++++ SOURCE DOCUMENT

The oil and gas industry is crying wolf on common-sense, job-intensive, revenue-earning, royalty-generating, health-improving methane rules that are coming from the Environmental Protection Agency and the Bureau of Land Management.
Let’s start with the basics. Methane is natural gas, and it leaks silently and invisibly out of both oil and gas operations. It is also intentionally vented and flared into our air when it could be captured and then used or sold. Methane is 86 times more potent as a global-warming gas than carbon dioxide over a 20-year period, so it’s incredibly damaging to the climate and may make oil and gas even more carbon-intensive than coal.
Volatile organic compounds, like benzene, leak out of these operations along with the methane, and combine with other compounds and sunlight to form ozone (or smog, as it is more commonly known). Smog exacerbates asthma and causes respiratory disease.
San Juan and Eddy counties have “F” grades for ozone, according to the American Lung Association’s recent State of the Air Report. In low-population counties, smog is often attributed to oil and gas operations. But the methane and smog problems caused by industry actually have fairly simple solutions.
Twelve New Mexico companies design, manufacture and install the technology to capture leaking methane at little to no cost. In fact, some companies will pay for installation upfront and recoup their costs by sharing profits from the methane capture achieved.
Jason Espinoza of the Association for Commerce and Industry claims that the Sierra Club is overstating the benefits of methane capture. But there’s no need to take our word for it.

++++++++
++++ RECORD EXCERPTS

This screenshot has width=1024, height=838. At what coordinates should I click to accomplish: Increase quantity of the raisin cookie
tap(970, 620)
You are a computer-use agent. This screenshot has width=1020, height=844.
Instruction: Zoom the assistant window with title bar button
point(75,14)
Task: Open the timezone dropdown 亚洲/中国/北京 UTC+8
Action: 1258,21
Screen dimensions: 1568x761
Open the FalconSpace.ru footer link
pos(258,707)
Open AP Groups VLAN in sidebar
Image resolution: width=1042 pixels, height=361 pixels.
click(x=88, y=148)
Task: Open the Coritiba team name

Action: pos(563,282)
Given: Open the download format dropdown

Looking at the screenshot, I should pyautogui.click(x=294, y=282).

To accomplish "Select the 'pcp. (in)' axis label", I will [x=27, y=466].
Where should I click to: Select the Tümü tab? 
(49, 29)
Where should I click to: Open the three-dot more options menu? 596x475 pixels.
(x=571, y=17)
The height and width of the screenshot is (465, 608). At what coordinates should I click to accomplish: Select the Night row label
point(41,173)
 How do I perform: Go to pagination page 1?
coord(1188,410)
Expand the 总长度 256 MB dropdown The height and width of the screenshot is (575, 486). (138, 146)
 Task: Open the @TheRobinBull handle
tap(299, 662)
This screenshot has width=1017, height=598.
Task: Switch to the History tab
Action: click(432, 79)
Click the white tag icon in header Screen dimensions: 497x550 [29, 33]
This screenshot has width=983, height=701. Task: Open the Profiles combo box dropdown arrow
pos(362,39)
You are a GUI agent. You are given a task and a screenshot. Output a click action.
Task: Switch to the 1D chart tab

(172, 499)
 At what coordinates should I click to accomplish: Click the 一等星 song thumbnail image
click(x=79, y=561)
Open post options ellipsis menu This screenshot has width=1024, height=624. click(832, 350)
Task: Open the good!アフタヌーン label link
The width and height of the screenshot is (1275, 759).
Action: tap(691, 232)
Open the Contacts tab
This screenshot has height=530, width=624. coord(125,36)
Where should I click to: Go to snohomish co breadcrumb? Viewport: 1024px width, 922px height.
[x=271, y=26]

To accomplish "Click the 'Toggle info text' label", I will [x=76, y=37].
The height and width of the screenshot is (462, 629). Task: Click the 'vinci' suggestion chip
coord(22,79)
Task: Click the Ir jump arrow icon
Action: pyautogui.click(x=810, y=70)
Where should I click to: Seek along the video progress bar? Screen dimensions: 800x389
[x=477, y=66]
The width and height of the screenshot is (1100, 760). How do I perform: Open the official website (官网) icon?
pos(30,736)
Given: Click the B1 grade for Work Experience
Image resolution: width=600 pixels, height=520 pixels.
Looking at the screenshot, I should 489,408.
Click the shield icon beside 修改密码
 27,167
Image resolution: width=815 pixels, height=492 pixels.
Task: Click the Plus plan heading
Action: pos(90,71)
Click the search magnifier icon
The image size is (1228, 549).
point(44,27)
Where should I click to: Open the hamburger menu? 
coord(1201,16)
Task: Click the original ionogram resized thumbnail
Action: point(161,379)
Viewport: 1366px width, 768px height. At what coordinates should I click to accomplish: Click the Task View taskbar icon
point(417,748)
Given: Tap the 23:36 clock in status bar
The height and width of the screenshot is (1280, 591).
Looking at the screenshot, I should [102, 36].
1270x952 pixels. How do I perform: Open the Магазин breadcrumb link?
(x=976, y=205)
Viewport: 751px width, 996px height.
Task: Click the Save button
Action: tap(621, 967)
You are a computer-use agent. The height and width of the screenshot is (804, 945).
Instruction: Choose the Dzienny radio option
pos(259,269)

++++++++

WHAT YOU NEED TO DO: Continue the text on methane rules for the oil and gas industry, starting right after its final sentence.

EXERCISE RESULT:
Look at Colorado, where comprehensive state rules were implemented two years ago. The Center for Methane Emission Solutions, a trade group of methane-mitigation companies, carried out an anonymous poll there that found that the rules were easy, cheap and saved industry money, not to mention the benefits of additional royalties that come to the state.
Espinoza also quotes old information that makes it look like methane pollution has dropped over the last couple of years, when in fact only last month the EPA found it had underestimated methane pollution by 34 percent nationwide. The EPA did set up a voluntary program for controlling methane, but only 41 companies nationwide signed up, and none of them were producers.
The idea that methane rules should be applied only to new, high-producing wells doesn’t hold up to the science. First, methane is invisible and odorless, making it hard to tell when and where it’s leaking without doing proper inspections with infrared cameras. Also a major study of oil- and gas-producing basins throughout the country have shown that is nearly impossible to predict where and when leaks will happen. So it is essential that methane rules apply to all facilities and that inspections be regular.
Finally, Espinoza says we can be thankful that production of oil and gas has kept up in New Mexico, even as prices have gone down, ignoring the reality that U.S. oil and gas producers have created the very glut in the market that is keeping prices down. Thousands of people have been laid off thanks to the industry actively ignoring supply-and-demand economics.
Let’s put folks back to work retrofitting oil and gas facilities to capture a natural resource that actually makes money for industry and the state, while protecting the climate and health.
(EDITOR’S NOTE: The preceding op-ed was submitted in response to an op-ed by Jason Espinoza, New Mexico Association of Commerce president, published in the Sunday, May 22, edition of the Daily Press. Camilla Feibelman is the director of the Sierra Club: Rio Grande Chapter.)